Problem details: Edit the listing below so that every "Where should I click to" becomes "Where do I click to", and leave all other text unchanged.

Data records:
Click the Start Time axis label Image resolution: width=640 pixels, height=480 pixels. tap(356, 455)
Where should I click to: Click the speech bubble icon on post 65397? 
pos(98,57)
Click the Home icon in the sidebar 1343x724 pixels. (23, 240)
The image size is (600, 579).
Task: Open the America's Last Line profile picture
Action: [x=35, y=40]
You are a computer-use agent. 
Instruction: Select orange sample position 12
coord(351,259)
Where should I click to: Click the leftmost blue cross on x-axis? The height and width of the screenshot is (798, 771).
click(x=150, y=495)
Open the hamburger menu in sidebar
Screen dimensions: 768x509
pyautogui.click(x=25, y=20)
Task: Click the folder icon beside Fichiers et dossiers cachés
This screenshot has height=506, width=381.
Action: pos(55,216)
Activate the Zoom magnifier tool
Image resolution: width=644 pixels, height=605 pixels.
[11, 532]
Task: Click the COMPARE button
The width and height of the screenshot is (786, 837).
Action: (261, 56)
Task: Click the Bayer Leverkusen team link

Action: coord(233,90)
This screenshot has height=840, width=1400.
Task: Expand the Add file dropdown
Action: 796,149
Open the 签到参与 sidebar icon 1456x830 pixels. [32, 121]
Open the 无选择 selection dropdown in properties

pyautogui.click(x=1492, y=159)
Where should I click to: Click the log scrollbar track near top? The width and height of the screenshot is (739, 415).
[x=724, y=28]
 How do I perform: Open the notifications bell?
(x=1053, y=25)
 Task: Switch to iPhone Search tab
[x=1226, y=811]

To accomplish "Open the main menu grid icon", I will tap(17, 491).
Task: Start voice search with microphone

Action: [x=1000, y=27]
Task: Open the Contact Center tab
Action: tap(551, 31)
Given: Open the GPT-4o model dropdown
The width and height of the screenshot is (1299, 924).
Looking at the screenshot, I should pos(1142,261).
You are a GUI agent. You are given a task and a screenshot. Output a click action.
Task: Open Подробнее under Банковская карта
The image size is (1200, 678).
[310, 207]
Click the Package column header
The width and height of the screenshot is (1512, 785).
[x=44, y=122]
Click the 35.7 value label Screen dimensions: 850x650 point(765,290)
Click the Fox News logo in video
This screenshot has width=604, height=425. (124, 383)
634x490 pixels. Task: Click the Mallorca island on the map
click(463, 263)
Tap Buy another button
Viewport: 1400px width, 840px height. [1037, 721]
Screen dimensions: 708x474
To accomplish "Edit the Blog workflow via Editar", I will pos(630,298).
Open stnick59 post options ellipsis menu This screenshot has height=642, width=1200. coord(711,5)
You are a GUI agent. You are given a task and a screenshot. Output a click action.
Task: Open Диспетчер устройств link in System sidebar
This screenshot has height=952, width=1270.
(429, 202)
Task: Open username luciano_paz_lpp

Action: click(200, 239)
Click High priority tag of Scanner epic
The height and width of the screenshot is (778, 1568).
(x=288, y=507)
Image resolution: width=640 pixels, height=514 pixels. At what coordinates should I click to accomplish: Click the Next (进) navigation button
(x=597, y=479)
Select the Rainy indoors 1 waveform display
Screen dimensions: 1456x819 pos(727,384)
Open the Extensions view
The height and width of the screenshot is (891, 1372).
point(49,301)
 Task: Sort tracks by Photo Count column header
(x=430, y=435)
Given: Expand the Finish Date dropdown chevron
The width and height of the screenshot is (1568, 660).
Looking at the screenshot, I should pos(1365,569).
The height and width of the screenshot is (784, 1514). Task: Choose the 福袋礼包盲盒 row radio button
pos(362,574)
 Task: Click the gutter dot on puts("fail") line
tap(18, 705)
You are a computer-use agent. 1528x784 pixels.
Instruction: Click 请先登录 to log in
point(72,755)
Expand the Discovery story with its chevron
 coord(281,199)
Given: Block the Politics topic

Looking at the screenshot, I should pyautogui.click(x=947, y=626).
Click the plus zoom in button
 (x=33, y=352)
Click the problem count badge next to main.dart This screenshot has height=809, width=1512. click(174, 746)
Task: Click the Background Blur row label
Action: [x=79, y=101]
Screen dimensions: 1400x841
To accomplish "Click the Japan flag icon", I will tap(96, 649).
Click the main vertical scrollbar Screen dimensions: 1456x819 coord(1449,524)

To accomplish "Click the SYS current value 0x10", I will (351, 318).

Output of the exercise:
Click the Start Time axis label Image resolution: width=640 pixels, height=480 pixels. tap(356, 455)
Where do I click to: Click the speech bubble icon on post 65397? 
pos(98,57)
Click the Home icon in the sidebar 1343x724 pixels. (23, 240)
The image size is (600, 579).
Task: Open the America's Last Line profile picture
Action: [x=35, y=40]
You are a computer-use agent. 
Instruction: Select orange sample position 12
coord(351,259)
Where do I click to: Click the leftmost blue cross on x-axis? The height and width of the screenshot is (798, 771).
click(x=150, y=495)
Open the hamburger menu in sidebar
Screen dimensions: 768x509
pyautogui.click(x=25, y=20)
Task: Click the folder icon beside Fichiers et dossiers cachés
This screenshot has height=506, width=381.
Action: pos(55,216)
Activate the Zoom magnifier tool
Image resolution: width=644 pixels, height=605 pixels.
[11, 532]
Task: Click the COMPARE button
The width and height of the screenshot is (786, 837).
Action: (261, 56)
Task: Click the Bayer Leverkusen team link

Action: coord(233,90)
This screenshot has height=840, width=1400.
Task: Expand the Add file dropdown
Action: 796,149
Open the 签到参与 sidebar icon 1456x830 pixels. [32, 121]
Open the 无选择 selection dropdown in properties

pyautogui.click(x=1492, y=159)
Where do I click to: Click the log scrollbar track near top? The width and height of the screenshot is (739, 415).
[x=724, y=28]
 How do I perform: Open the notifications bell?
(x=1053, y=25)
 Task: Switch to iPhone Search tab
[x=1226, y=811]

To accomplish "Open the main menu grid icon", I will tap(17, 491).
Task: Start voice search with microphone

Action: [x=1000, y=27]
Task: Open the Contact Center tab
Action: tap(551, 31)
Given: Open the GPT-4o model dropdown
The width and height of the screenshot is (1299, 924).
Looking at the screenshot, I should pos(1142,261).
You are a GUI agent. You are given a task and a screenshot. Output a click action.
Task: Open Подробнее under Банковская карта
The image size is (1200, 678).
[310, 207]
Click the Package column header
The width and height of the screenshot is (1512, 785).
[x=44, y=122]
Click the 35.7 value label Screen dimensions: 850x650 point(765,290)
Click the Fox News logo in video
This screenshot has width=604, height=425. (124, 383)
634x490 pixels. Task: Click the Mallorca island on the map
click(463, 263)
Tap Buy another button
Viewport: 1400px width, 840px height. [1037, 721]
Screen dimensions: 708x474
To accomplish "Edit the Blog workflow via Editar", I will pos(630,298).
Open stnick59 post options ellipsis menu This screenshot has height=642, width=1200. coord(711,5)
You are a GUI agent. You are given a task and a screenshot. Output a click action.
Task: Open Диспетчер устройств link in System sidebar
This screenshot has height=952, width=1270.
(429, 202)
Task: Open username luciano_paz_lpp

Action: click(200, 239)
Click High priority tag of Scanner epic
The height and width of the screenshot is (778, 1568).
(x=288, y=507)
Image resolution: width=640 pixels, height=514 pixels. At what coordinates should I click to accomplish: Click the Next (进) navigation button
(x=597, y=479)
Select the Rainy indoors 1 waveform display
Screen dimensions: 1456x819 pos(727,384)
Open the Extensions view
The height and width of the screenshot is (891, 1372).
point(49,301)
 Task: Sort tracks by Photo Count column header
(x=430, y=435)
Given: Expand the Finish Date dropdown chevron
The width and height of the screenshot is (1568, 660).
Looking at the screenshot, I should pos(1365,569).
The height and width of the screenshot is (784, 1514). Task: Choose the 福袋礼包盲盒 row radio button
pos(362,574)
 Task: Click the gutter dot on puts("fail") line
tap(18, 705)
You are a computer-use agent. 1528x784 pixels.
Instruction: Click 请先登录 to log in
point(72,755)
Expand the Discovery story with its chevron
 coord(281,199)
Given: Block the Politics topic

Looking at the screenshot, I should pyautogui.click(x=947, y=626).
Click the plus zoom in button
 (x=33, y=352)
Click the problem count badge next to main.dart This screenshot has height=809, width=1512. click(174, 746)
Task: Click the Background Blur row label
Action: [x=79, y=101]
Screen dimensions: 1400x841
To accomplish "Click the Japan flag icon", I will tap(96, 649).
Click the main vertical scrollbar Screen dimensions: 1456x819 coord(1449,524)

To accomplish "Click the SYS current value 0x10", I will (351, 318).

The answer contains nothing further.